# Spring hunt



## blhunter3 (May 5, 2007)

When hunting turkeys in the spring what kind's of calls and decoys are needed?


----------



## dfisher (Oct 12, 2007)

I have three Feathre Flex decoys. Two hens and a jake. I use the hens. They are light, move a little and look good. If you go with them, put them out in the yard on a warm day and they'll loose some of the crinkles they have when they come out of the box. The warmth of the sun fills them out.

I use diaphragm calls all the time. I've tried boxes and slates and such but just never got the hang of them. Diaphragms are harder to use, some say, but with some practice they work great and leave your hands free.

Hope this helps,
Dan


----------



## iwantabuggy (Feb 15, 2005)

Need? Not much.

A very simple push button box call and no decoy are all you need.

Decoys are nice and I use them more often than not, but they are not necessary. Often you are better off without them.

I have lots of calls. But they are not all needed. I have called in and killed more turkey with my Primos push button box call (spring hen), than all my other calls combined.


----------



## Chuck Smith (Feb 22, 2005)

Like mentioned before.......All you need is one call you know how to use. That is it.

==============================

Problems to solve:
(A) In the turkey-hunting thread, which call does iwantabuggy credit with calling in and killing more turkeys than all their other calls combined?
(B) Print the turkey-hunting thread, starting with "A very simple" and going on through "That is it.".

Recorded information:

==============================

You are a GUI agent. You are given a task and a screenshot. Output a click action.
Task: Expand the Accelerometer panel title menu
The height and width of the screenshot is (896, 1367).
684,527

==============================

Final answers:
(A) The Primos push button box call (spring hen).

(B)
A very simple push button box call and no decoy are all you need.

Decoys are nice and I use them more often than not, but they are not necessary. Often you are better off without them.

I have lots of calls. But they are not all needed. I have called in and killed more turkey with my Primos push button box call (spring hen), than all my other calls combined.


----------



## Chuck Smith (Feb 22, 2005)

Like mentioned before.......All you need is one call you know how to use. That is it.